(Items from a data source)
------------------------------------------------------------------------
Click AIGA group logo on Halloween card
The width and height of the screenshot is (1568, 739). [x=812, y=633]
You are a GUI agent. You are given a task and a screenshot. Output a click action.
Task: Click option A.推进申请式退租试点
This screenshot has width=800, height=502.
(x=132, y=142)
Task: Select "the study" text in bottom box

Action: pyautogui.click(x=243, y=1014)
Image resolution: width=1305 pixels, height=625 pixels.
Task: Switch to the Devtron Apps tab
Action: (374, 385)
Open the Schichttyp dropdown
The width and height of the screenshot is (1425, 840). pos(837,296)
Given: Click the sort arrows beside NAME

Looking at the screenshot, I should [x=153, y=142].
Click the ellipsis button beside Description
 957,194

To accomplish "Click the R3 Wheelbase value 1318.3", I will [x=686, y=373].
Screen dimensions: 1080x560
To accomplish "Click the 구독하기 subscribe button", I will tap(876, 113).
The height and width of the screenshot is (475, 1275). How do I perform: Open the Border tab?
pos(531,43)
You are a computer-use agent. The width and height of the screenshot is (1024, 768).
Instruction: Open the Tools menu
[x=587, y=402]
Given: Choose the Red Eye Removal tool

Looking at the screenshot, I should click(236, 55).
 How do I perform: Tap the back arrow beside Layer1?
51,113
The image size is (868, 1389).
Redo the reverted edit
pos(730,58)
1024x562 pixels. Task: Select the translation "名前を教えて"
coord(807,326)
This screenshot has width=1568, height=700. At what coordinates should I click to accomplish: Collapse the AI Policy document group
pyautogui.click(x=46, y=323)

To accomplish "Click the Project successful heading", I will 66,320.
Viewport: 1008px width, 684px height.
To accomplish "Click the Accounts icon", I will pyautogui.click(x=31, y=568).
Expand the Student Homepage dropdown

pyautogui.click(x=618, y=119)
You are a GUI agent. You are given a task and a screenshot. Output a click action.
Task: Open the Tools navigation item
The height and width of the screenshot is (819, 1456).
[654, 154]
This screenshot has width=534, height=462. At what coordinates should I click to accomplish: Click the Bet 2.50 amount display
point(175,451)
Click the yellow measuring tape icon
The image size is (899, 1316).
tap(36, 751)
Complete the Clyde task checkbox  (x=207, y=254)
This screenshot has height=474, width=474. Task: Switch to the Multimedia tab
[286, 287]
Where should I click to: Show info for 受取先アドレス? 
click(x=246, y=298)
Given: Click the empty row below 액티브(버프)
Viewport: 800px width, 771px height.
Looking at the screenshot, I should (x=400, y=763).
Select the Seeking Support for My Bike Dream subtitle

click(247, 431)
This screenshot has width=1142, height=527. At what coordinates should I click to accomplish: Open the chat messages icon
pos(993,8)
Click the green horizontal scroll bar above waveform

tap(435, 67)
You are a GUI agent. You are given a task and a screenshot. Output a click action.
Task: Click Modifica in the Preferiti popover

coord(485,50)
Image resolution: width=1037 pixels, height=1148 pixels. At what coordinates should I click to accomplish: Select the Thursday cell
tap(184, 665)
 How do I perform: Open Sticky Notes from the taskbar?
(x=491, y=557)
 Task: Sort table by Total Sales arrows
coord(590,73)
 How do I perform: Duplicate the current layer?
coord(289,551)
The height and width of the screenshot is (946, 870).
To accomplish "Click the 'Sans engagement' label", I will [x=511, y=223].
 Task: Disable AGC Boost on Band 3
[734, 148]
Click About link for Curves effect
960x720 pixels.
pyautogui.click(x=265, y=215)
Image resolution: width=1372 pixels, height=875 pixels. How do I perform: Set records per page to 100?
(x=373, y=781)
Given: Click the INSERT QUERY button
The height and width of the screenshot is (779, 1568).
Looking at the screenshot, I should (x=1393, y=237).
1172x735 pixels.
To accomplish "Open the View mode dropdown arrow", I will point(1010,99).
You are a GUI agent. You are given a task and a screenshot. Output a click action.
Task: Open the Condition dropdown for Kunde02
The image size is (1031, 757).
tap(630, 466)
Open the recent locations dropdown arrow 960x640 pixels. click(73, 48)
------------------------------------------------------------------------
What you have to do:
After finding the line that contains "Viewport: 800px width, 771px height." in the records above, copy that line and each one after it exactly, through the final line.

Task answer:
Viewport: 800px width, 771px height.
Looking at the screenshot, I should (x=400, y=763).
Select the Seeking Support for My Bike Dream subtitle

click(247, 431)
This screenshot has width=1142, height=527. At what coordinates should I click to accomplish: Open the chat messages icon
pos(993,8)
Click the green horizontal scroll bar above waveform

tap(435, 67)
You are a GUI agent. You are given a task and a screenshot. Output a click action.
Task: Click Modifica in the Preferiti popover

coord(485,50)
Image resolution: width=1037 pixels, height=1148 pixels. At what coordinates should I click to accomplish: Select the Thursday cell
tap(184, 665)
 How do I perform: Open Sticky Notes from the taskbar?
(x=491, y=557)
 Task: Sort table by Total Sales arrows
coord(590,73)
 How do I perform: Duplicate the current layer?
coord(289,551)
The height and width of the screenshot is (946, 870).
To accomplish "Click the 'Sans engagement' label", I will [x=511, y=223].
 Task: Disable AGC Boost on Band 3
[734, 148]
Click About link for Curves effect
960x720 pixels.
pyautogui.click(x=265, y=215)
Image resolution: width=1372 pixels, height=875 pixels. How do I perform: Set records per page to 100?
(x=373, y=781)
Given: Click the INSERT QUERY button
The height and width of the screenshot is (779, 1568).
Looking at the screenshot, I should (x=1393, y=237).
1172x735 pixels.
To accomplish "Open the View mode dropdown arrow", I will point(1010,99).
You are a GUI agent. You are given a task and a screenshot. Output a click action.
Task: Open the Condition dropdown for Kunde02
The image size is (1031, 757).
tap(630, 466)
Open the recent locations dropdown arrow 960x640 pixels. click(73, 48)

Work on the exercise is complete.